Received 9 September 2016; Revised 26 November 2016; Accepted 22 December 2016; Published 27 February 2017

Academic Editor: Francesco Ripamonti

Copyright © 2017 Lina Zhang et al. This is an open access article distributed under the Creative Commons Attribution License, which permits unrestricted use, distribution, and reproduction in any medium, provided the original work is properly cited.

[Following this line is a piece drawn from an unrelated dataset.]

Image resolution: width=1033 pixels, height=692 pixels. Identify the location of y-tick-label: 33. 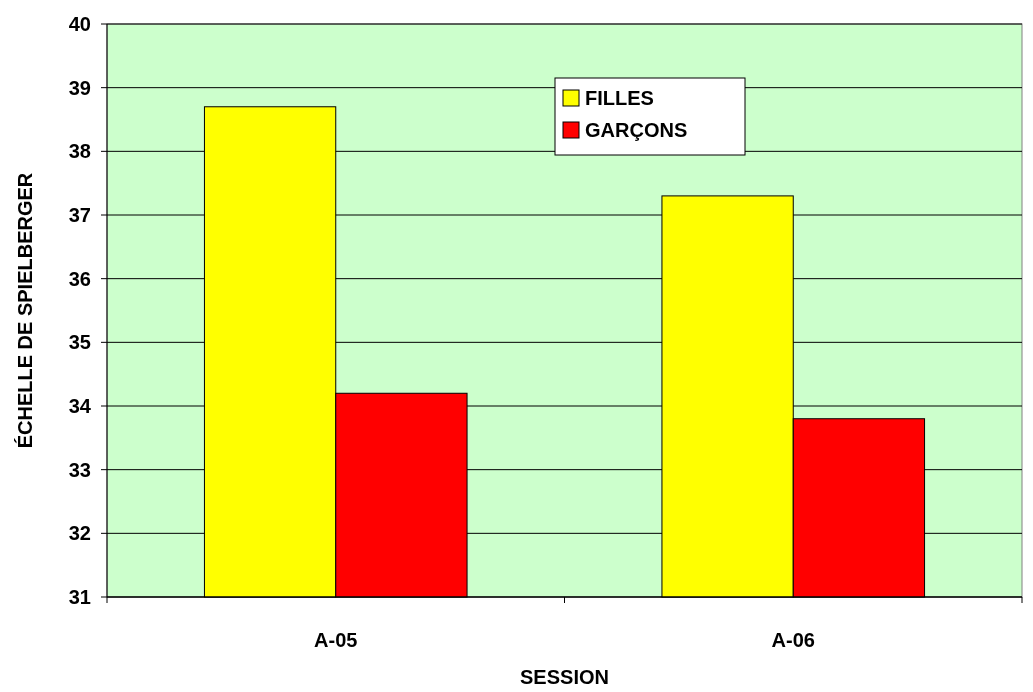
(80, 470).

The dynamic investigation of helical planetary gears plays an important role in structure design as the vibration and noise are perceived negatively to the transmission quality. With consideration of the axial deformations of members, the gyroscopic effects, the time-variant meshing stiffness, and the coupling amongst stages, a three-dimensional dynamic model of the two-stage helical planetary gears is established by using of the lumped-parameter method in this paper. The model is applicable to variant number of planets in two stages, different planet phasing, and spacing configurations. Numerical simulation is conducted to detect the structured vibration modes of the equally spaced systems. Furthermore, the unique properties of these vibration modes are mathematically proved. Results show that the vibration modes of the two-stage helical planetary gears can be categorized as five classes: the rigid body mode, the axial translational-rotational mode, the radical translational mode, and the 1st-stage and the 2nd-stage planet mode.